Hanji si strinse ancora nel proprio maglione spesso, avendo già chiuse le braccia al petto in un abbraccio a sé stessa davvero stretto, che sembrava voler trattenere ogni minima grado di calore residuo. Il sorriso le si era ghiacciato sulle labbra e, anche volendo, le sarebbe stato difficile piegare l'espressione a un altro stato emotivo: si trovava su quella soglia da troppi minuti, in attesa, per riuscire a piegare qualche muscolo del viso. E forse era per reale arrendevolezza all'impossibilità fisica, forse invece per non voler cedere alla scortesia, ma teneva ancora tra le dita strette un sacchetto di dolci fatti in casa e un'offerta per quel secchielli di latta che i guanti del bambino tenevano ben saldo per il manico. Lo sguardo del piccolo gruppo canoro si tinse, in una leggera gradazione verso la parte più esterna dell'iride, di ammirazione e rispetto.
La donna sorrise ancora e con un soffio spostò quel ciuffo grigio di capelli che le era scivolato davanti al viso.

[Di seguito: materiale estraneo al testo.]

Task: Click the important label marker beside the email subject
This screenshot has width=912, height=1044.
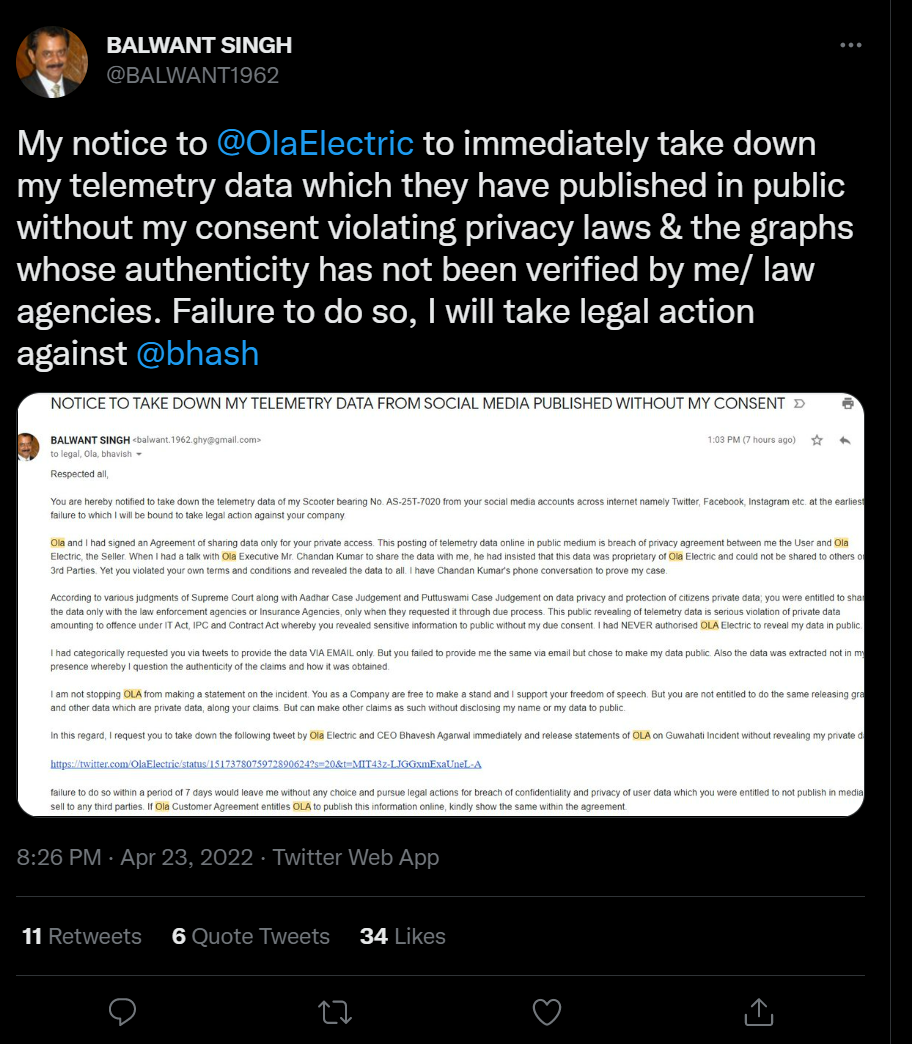Action: 798,404
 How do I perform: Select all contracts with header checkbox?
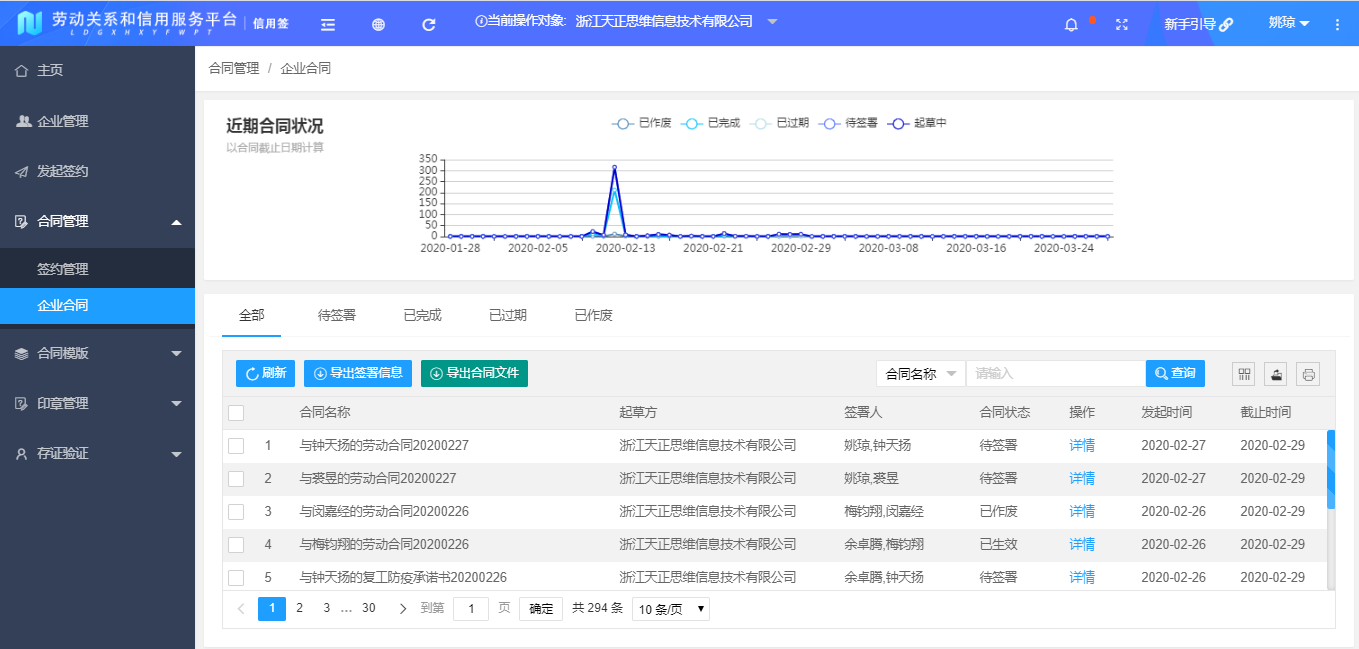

-Forza! Fatemi sentire come cantate!
Il bambino iniziò la canzone con un la intonato, ben alto e chiaro, che venne seguito successivamente da altre quattro voci altrettanto chiare e altrettanto intonate – e benché Natale fosse passato, di poveri e carità si abbisognava sempre, come ricordavano i tanti fiocchi colorati di rosso acceso, appesi ai collo di tutti e cinque i cantanti.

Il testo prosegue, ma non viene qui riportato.